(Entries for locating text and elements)
[Start]

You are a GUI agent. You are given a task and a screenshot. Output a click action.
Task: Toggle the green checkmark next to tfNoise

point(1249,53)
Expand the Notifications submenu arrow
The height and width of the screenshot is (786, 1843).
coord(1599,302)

[End]

*Aim of the task*: Extract the lines of every item above and reproduce them unchanged.

*Correct response*:
You are a GUI agent. You are given a task and a screenshot. Output a click action.
Task: Toggle the green checkmark next to tfNoise

point(1249,53)
Expand the Notifications submenu arrow
The height and width of the screenshot is (786, 1843).
coord(1599,302)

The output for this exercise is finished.